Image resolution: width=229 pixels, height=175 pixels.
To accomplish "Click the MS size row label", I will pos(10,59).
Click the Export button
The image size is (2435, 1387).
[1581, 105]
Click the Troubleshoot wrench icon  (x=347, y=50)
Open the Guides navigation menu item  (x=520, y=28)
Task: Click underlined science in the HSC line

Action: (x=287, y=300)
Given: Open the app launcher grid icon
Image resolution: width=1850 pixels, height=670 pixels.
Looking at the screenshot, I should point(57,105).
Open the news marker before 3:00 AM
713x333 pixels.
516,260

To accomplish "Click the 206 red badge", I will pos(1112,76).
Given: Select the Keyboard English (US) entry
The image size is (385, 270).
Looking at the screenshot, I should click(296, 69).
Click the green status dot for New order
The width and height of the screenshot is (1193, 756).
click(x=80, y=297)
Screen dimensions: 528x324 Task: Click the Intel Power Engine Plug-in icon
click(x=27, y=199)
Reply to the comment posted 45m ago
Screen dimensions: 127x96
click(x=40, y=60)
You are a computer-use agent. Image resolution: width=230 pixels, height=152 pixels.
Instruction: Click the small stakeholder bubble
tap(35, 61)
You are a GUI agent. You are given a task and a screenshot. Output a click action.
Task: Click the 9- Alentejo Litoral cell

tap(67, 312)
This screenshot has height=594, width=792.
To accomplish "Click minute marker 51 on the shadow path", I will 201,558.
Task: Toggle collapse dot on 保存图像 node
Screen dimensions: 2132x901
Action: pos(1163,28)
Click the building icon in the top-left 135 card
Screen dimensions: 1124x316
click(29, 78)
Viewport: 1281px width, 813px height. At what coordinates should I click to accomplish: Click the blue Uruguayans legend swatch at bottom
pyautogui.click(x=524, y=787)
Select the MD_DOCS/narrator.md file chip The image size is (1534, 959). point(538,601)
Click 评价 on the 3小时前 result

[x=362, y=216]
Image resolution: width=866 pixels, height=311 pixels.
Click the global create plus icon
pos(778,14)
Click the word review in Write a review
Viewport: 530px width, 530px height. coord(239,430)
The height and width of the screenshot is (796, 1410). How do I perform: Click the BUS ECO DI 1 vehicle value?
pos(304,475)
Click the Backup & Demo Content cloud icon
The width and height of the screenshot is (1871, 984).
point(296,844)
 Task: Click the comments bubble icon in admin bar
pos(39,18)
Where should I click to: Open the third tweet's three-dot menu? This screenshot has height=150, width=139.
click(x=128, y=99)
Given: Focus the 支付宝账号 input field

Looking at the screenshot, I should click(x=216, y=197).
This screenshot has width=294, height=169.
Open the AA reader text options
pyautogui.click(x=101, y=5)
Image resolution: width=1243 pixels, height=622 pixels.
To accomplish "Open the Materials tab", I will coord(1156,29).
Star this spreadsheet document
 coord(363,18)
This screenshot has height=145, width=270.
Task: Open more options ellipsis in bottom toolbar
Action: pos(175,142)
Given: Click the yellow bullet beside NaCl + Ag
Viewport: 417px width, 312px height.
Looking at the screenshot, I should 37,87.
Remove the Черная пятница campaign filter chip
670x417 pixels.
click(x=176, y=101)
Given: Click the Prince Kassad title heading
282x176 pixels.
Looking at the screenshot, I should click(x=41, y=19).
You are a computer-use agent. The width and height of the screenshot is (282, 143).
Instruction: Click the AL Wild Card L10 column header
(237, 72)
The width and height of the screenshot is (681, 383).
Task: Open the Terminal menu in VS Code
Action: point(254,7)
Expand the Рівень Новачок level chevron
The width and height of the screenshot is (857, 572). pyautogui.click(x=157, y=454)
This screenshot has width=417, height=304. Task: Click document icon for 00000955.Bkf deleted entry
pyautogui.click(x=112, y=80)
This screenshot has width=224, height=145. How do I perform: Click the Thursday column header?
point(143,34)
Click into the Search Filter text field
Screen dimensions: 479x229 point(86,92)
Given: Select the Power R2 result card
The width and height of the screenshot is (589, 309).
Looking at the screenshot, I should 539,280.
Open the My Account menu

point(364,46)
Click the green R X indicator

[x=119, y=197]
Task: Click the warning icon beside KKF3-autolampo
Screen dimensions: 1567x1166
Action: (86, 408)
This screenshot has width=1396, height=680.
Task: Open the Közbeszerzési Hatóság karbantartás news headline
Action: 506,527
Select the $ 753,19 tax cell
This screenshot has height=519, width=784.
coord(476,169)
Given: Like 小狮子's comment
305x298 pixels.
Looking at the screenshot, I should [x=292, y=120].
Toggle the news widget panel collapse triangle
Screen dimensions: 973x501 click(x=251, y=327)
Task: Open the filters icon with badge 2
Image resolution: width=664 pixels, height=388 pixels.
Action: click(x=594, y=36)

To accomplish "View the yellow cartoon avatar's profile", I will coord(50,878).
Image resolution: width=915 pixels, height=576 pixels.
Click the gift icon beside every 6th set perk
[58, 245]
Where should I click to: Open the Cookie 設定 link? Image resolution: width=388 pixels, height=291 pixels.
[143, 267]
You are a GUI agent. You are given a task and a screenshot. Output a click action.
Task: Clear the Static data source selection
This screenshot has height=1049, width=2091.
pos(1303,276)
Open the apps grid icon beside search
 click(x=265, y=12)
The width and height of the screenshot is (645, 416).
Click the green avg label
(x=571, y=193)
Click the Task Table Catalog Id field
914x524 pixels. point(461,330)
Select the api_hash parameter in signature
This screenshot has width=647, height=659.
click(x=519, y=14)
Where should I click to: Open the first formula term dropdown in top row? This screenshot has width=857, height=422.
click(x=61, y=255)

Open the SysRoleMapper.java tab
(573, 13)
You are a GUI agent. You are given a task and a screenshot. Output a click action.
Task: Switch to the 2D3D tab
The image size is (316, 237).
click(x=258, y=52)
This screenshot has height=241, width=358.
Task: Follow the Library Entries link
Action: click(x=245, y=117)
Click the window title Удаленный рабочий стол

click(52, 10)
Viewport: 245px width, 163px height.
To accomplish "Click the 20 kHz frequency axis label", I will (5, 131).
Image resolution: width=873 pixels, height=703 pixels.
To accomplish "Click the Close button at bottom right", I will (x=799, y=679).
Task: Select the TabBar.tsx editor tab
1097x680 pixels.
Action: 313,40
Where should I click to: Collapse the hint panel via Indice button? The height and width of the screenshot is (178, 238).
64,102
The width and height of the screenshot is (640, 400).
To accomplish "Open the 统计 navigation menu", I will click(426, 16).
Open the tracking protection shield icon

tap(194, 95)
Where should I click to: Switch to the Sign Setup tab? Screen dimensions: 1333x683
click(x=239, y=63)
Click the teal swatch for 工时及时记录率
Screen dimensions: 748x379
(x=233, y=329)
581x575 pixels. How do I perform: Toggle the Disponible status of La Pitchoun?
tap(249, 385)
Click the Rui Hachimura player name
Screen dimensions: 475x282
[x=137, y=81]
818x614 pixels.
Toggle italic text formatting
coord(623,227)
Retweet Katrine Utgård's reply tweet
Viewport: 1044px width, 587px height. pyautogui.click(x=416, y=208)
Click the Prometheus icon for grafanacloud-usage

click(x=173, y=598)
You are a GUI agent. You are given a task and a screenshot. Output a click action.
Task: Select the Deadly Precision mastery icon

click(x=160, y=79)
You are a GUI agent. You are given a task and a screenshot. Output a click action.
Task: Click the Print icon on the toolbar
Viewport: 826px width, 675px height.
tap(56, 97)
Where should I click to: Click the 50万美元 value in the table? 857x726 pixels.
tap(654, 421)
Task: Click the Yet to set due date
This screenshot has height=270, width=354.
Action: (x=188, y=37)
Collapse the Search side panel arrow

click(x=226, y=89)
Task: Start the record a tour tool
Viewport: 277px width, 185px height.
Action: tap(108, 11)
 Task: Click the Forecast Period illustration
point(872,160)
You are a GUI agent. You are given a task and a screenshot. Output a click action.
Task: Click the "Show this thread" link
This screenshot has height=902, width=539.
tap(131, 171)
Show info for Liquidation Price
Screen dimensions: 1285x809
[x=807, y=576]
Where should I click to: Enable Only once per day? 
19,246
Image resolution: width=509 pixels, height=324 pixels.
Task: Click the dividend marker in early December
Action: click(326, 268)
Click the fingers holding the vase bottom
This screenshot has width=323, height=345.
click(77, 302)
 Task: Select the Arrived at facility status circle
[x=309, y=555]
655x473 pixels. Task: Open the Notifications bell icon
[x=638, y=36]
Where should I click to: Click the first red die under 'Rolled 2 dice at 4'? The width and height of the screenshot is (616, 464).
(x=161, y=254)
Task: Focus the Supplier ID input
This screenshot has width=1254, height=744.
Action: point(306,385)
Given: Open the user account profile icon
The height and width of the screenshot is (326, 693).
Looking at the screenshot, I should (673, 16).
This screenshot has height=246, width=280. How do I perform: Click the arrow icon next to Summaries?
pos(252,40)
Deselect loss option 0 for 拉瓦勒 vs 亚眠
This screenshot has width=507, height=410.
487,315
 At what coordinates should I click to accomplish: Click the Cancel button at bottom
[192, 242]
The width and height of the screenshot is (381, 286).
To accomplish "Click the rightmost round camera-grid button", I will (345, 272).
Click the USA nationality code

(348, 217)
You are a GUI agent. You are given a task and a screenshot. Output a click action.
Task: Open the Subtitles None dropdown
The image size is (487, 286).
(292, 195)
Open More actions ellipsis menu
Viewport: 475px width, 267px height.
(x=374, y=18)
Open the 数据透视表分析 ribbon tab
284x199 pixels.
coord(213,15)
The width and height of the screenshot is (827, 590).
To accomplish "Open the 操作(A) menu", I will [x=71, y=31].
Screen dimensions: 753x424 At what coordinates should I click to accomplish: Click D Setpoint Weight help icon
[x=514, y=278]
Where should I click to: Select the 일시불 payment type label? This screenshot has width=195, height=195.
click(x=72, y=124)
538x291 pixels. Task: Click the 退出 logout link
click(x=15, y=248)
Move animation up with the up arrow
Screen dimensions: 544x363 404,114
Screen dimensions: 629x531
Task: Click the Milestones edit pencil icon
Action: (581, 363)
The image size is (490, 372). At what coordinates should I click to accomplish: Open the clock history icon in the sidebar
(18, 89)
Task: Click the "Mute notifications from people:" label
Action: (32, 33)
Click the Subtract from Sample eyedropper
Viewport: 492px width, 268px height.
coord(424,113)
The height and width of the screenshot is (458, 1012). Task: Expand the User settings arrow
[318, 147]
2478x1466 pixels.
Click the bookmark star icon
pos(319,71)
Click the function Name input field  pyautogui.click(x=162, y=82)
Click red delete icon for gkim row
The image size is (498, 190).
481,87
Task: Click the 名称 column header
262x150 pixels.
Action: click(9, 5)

→ **Exercise details**
Copy everything from the start of the records above down to the line containing "Open the Guides", keeping each line unchanged.

→ **Exercise answer**
Image resolution: width=229 pixels, height=175 pixels.
To accomplish "Click the MS size row label", I will pos(10,59).
Click the Export button
The image size is (2435, 1387).
[1581, 105]
Click the Troubleshoot wrench icon  (x=347, y=50)
Open the Guides navigation menu item  (x=520, y=28)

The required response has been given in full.